TO DO.
a - Check each statement against the dethatching thread and answer yes or no, quoting the words of the thread that decide it. (i) ILCornFarmer had already done the first mow of the season. (ii) Chris LI would save a thorough dethatching for the fall. (iii) Chris LI puts very low HOCs at generally under 0.5".
b - Carry on the forum thread about dethatching from its last line, writing the post that follows the final header.

SOURCE EXTRACT.
....

# Talk me out of dethatching.



## ILCornFarmer (Dec 12, 2018)

I have a thatch issue that I would like to address sooner than later. I was hoping to dethatch tomorrow... I have not done my first mow yet. Grass has greened up nicely, and daytime temps are 60s to 70 - nights are 40s and 50s. I wouldn't be surprised if a few yards don't get mowed Sunday or next week.

Would it be too hard on my grass to go ahead and dethatch? Soil temps are in the 50s so I really need to get my pre down.... but want to dethatch first.


----------



## Chris LI (Oct 26, 2018)

How thick is your layer of thatch? A lawn needs some thatch to protect it. Unless it's currently unmanageable, I would either skip it for the spring, or only perform a light dethatching. I would save a thorough dethatching for the fall. Maybe just a raking with a metal spring rake (fan rake) could loosen up enough excess thatch to satisfy your needs. It's easy to gauge how much pressure to apply to be gentle or rough as needed (this is what I do). I'm pasting a recent post of mine in another thread, which applies to your situation, below.

Speaking from experience, I highly suggest not to aggressively rake or dethatch in the spring. (I found out the hard way. Don't disturb the soil! :shock: ) A light raking should be enough to gently pick up twigs and debris; to remove matted leaves; fluff up turf that might have been left too tall for the winter/snow mold issues. If you rake too aggressively or use a power dethatcher, you risk bringing weed seeds to the surface, and you just removed the one thing (thatch layer) that protects your soil from exposure to airborne weed seeds which drift in.

As @ryeguy states above the thatch layer protects the soil from temperature extremes (and helps keep moisture in the soil during heat/ drought periods).

Also, as ryeguy mentions, one reason that dethatching is beneficial, is at seeding time for better seed to soil contact (which you don't want in the spring with weed seeds). 
Seeding/overseeding is best done in the fall (late summer, actually).

Sometimes dethatching is needed for "reel low" turf. Very low HOCs (generally <0.75") will need dethatching/verticutting periodically, because of thatch buildup due to aggressive tillering/spreading on golf courses, sports fields, etc. (i.e. @Pete1313 , @wardconnor , to name just a couple on TLF). This is to allow oxygen, fertilizer, water, etc. to penetrate the surface in order to reach the roots. This is one of a few reasons golf courses use USGA sand based greens.


----------



## Kaba (Mar 29, 2019)

....

MATERIAL PROVIDED.
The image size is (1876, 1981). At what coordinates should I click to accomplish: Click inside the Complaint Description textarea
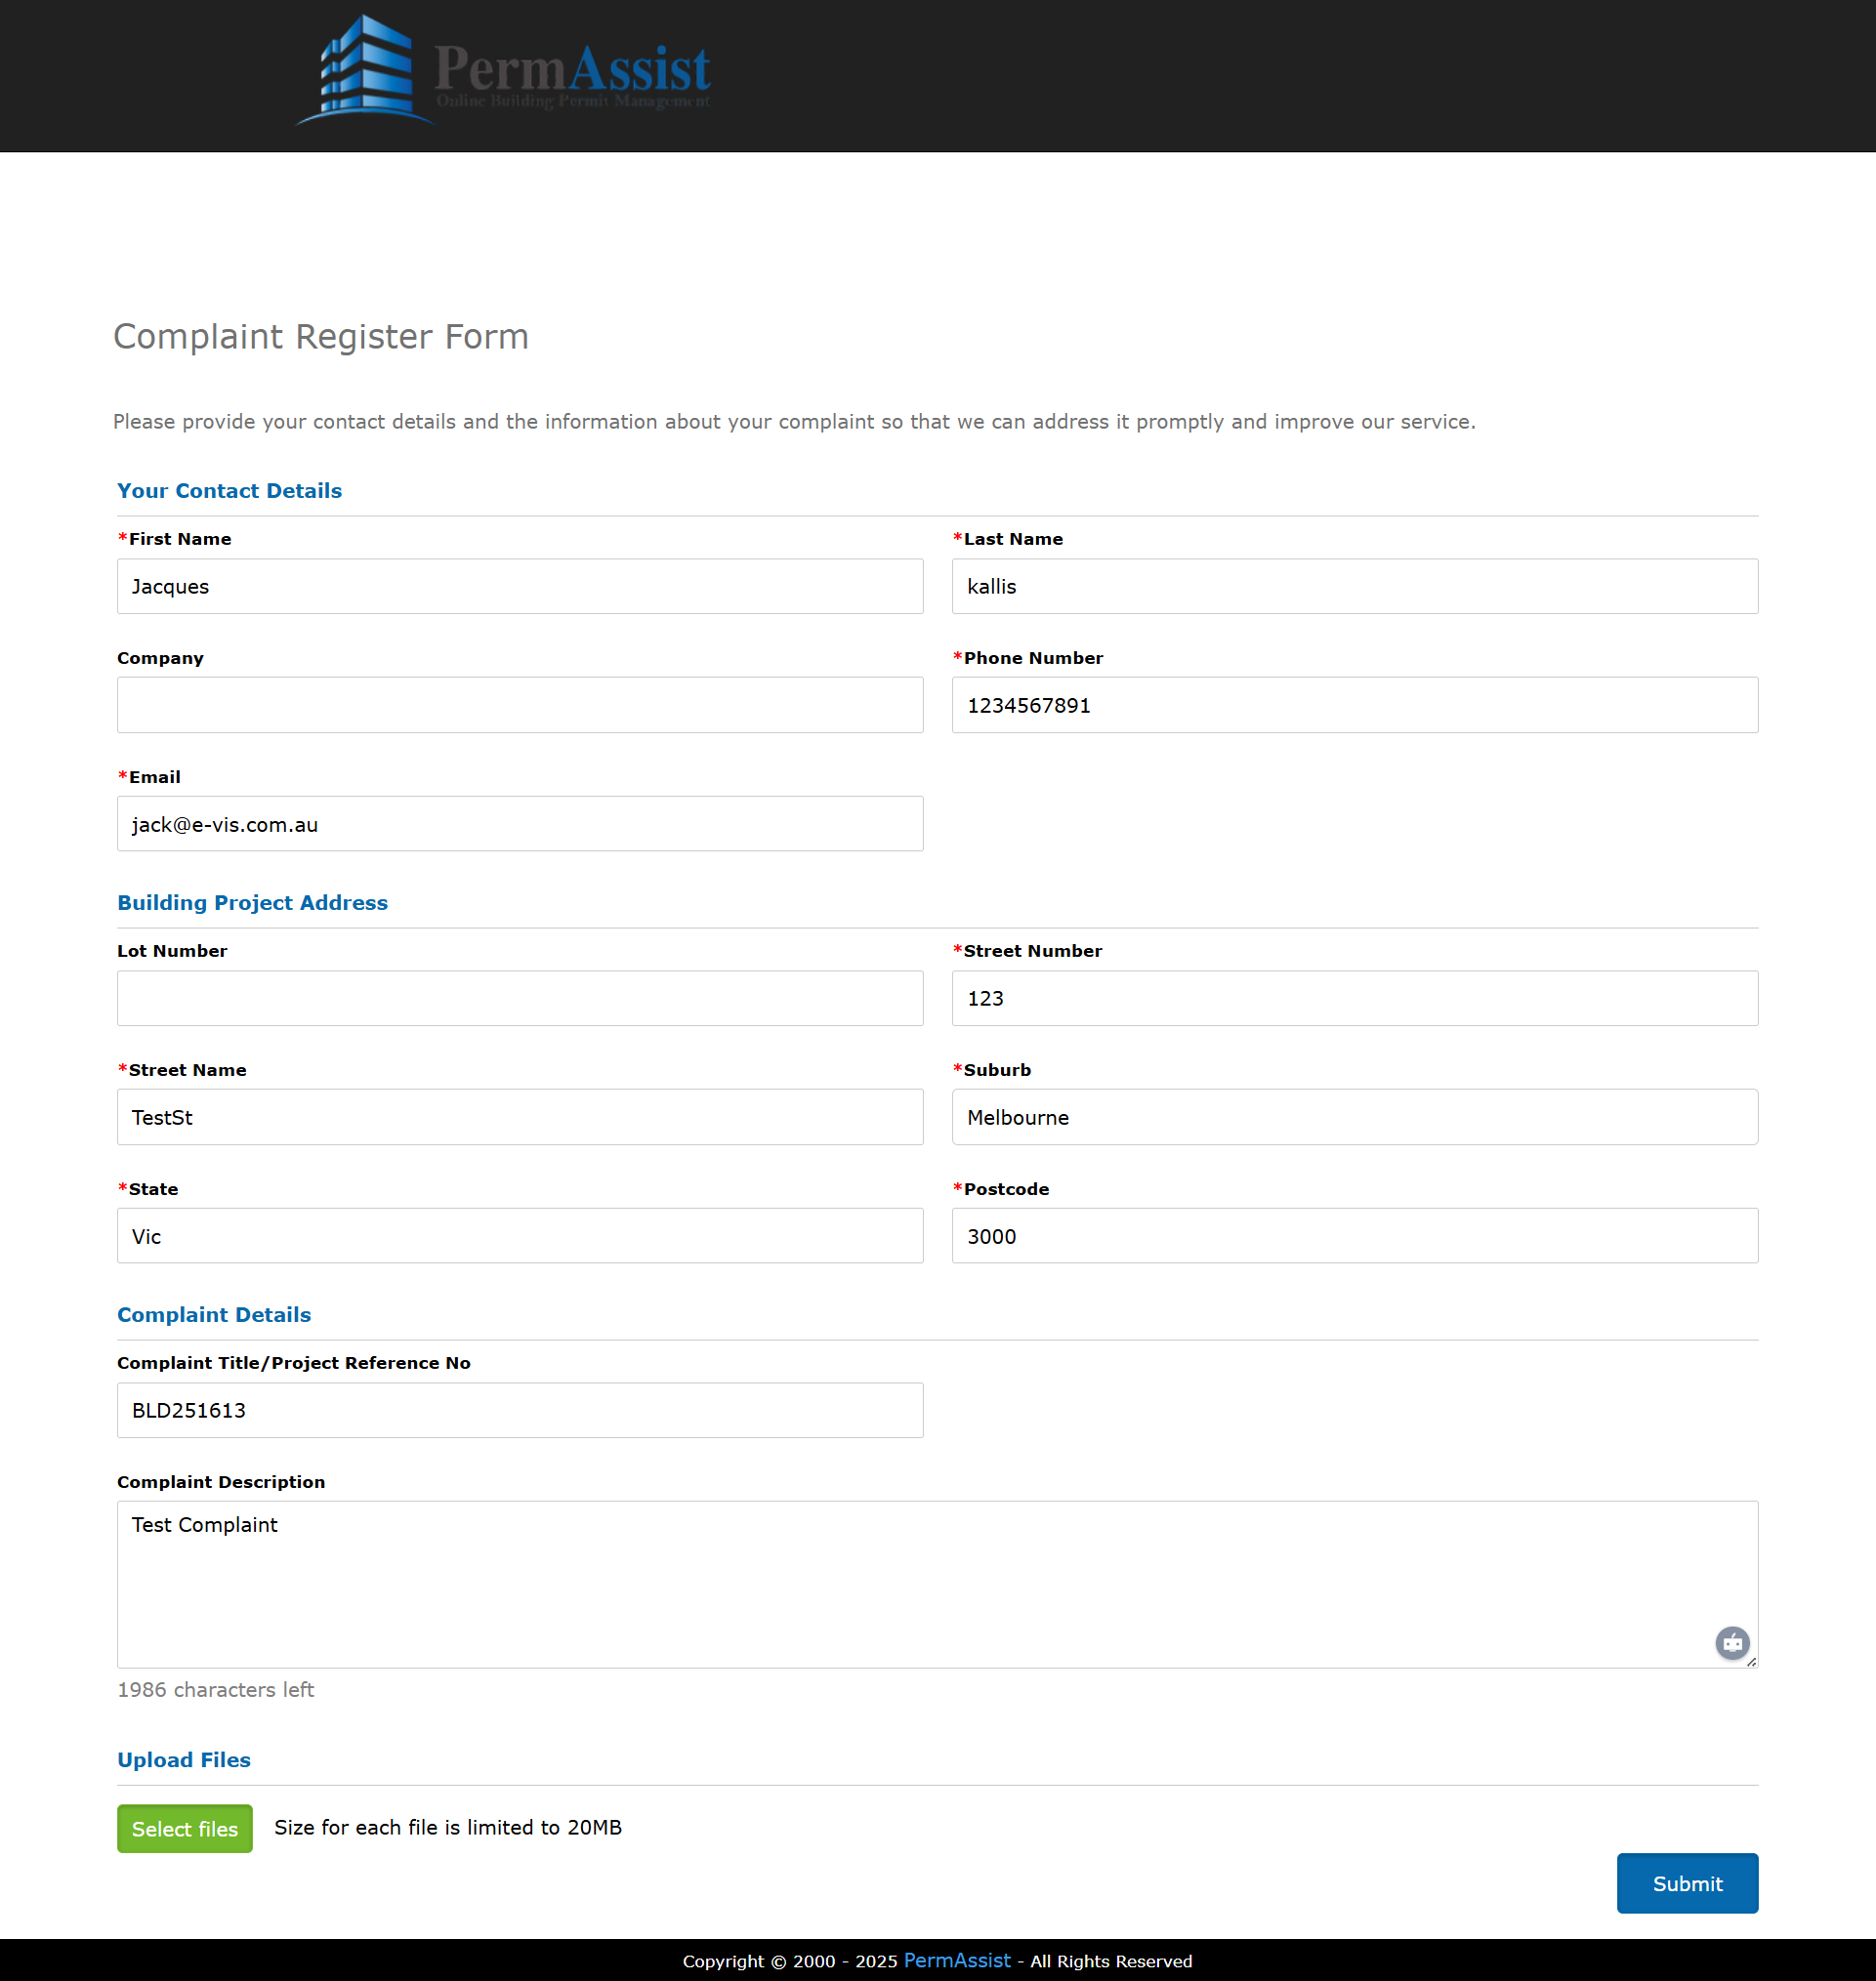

....

OUTPUTS FOR THE TASKS.
a -
(i) No: "I have not done my first mow yet."
(ii) Yes: "I would save a thorough dethatching for the fall."
(iii) No: "Very low HOCs (generally <0.75")"

b -
I am by far no expert on the matter, but I detached early in the growing season last year and regretted it. The lawn looked awful until late May. I really should have waited until like 5 mows into the season.

*IF* I dethatch again it will be during peak growing season in the fall so the lawn can heal itself faster. I put myself a risk of weed germination because of the lawns slow repair response (even with seeding).

This was in May a week or two after I detatched. For perspective all my neighbours who do not even fert their lawns were green at this point.


----------



## Miller_Low_Life (Apr 12, 2017)

Simple. It's hard work.


----------



## ABC123 (Jul 14, 2017)

I would dethatch but I'd also use more than one pre emergent to cover my steps. Don't get heavy on the N if you can't control the growth.


----------



## Chris LI (Oct 26, 2018)

@Kaba 
I think you've already talked yourself out of it for the spring.


----------



## Kaba (Mar 29, 2019)

Definitely talked myself out of ever doing it, in spring (and possibly ever &#128514 and hopefully I talked ILCornFarmer out of it as well.

Most of the big players on YouTube (with the exception of the ginga) claim proper mowing, fert and watering practices along with core areation is enough to keep thatch healthy and not require any real direct form of dethatching.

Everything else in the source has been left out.